O caso veio à tona em março de 2024 e envolve atos, supostamente cometidos em Luziânia. Mas, o acusado foi alvo de operação da Polícia Civil, nessa sexta-feira (08), em sua casa em Goiânia

Professor do Instituto Federal de Goiás (IFG), nome não divulgado, é suspeito de produzir e armazenar vídeos com cenas de sexo envolvendo uma aluna menor de idade. O caso, que veio à tona em março de 2024, envolve atos supostamente cometidos em Luziânia, na Região Metropolitana do Entorno do Distrito Federal, e o acusado foi alvo de operação da Polícia Civil nessa sexta-feira (08).
A investigação começou após uma denúncia que alegava que o professor mantinha relações sexuais com a aluna e registrava os encontros em vídeo. Na última sexta-feira (8), a polícia cumpriu um mandado de busca e apreensão na residência do suspeito em Goiânia, onde foram confiscados diversos aparelhos eletrônicos para análise.

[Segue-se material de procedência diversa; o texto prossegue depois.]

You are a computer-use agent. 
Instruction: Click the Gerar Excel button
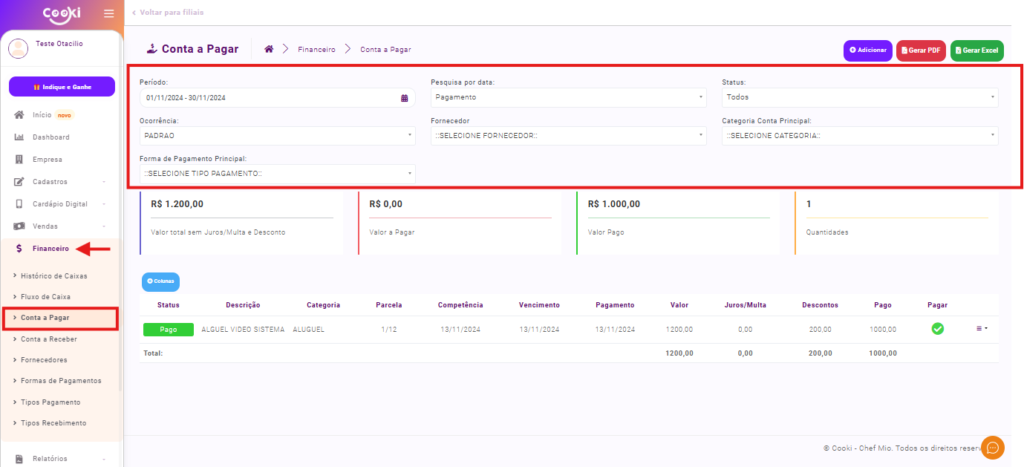point(977,50)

O delegado Wallace Vieira, da Delegacia de Proteção à Criança e ao Adolescente de Luziânia, informou que também foi apreendido o aparelho eletrônico da vítima, entregue pelo pai dela, que continha um vídeo supostamente gravado pelo professor durante um dos atos sexuais.
"A vítima que denunciou é uma aluna de Valparaíso, mas os fatos ocorreram em um local onde eles estavam em Luziânia", explicou o delegado.

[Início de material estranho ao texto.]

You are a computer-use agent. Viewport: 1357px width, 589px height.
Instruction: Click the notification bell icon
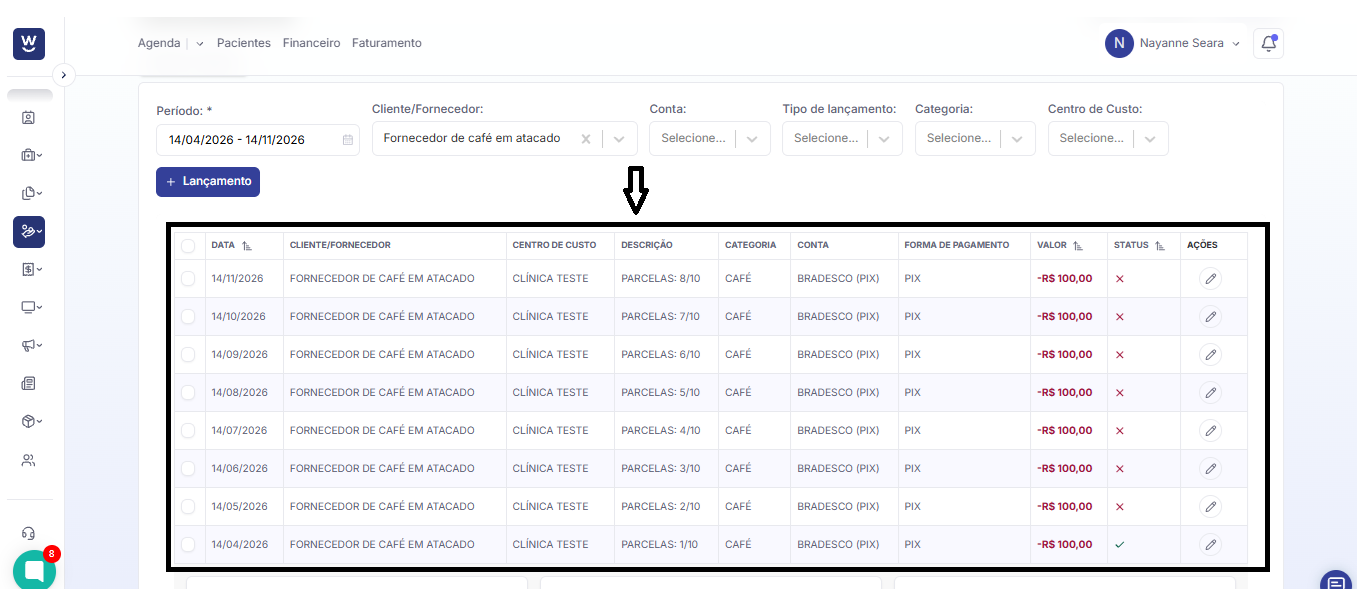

As investigações revelaram a existência de um vídeo que teria sido gravado durante o período em que o professor lecionava na unidade do IFG em Valparaíso de Goiás. Até o momento, a polícia identificou apenas uma vítima, mas as investigações continuam para determinar se há outras vítimas ou mais vídeos relacionados ao caso.
“A gente deu complemento a essas buscas para ver se a gente encontra elementos informativos que demonstrem outras vítimas ou, até mesmo, outros vídeos com essa vítima da qual o genitor fez a denúncia”, relatou o delegado Wallace Vieira. Apesar das acusações, o professor continua exercendo suas funções docentes em Goiânia.
O suspeito é investigado por possíveis violações dos artigos 240 e 241-B do Estatuto da Criança e do Adolescente, que tratam da produção e armazenamento de conteúdo de abuso sexual infantil. O caso permanece sob investigação, e a polícia está empenhada em esclarecer todos os detalhes e garantir a proteção das vítimas envolvidas.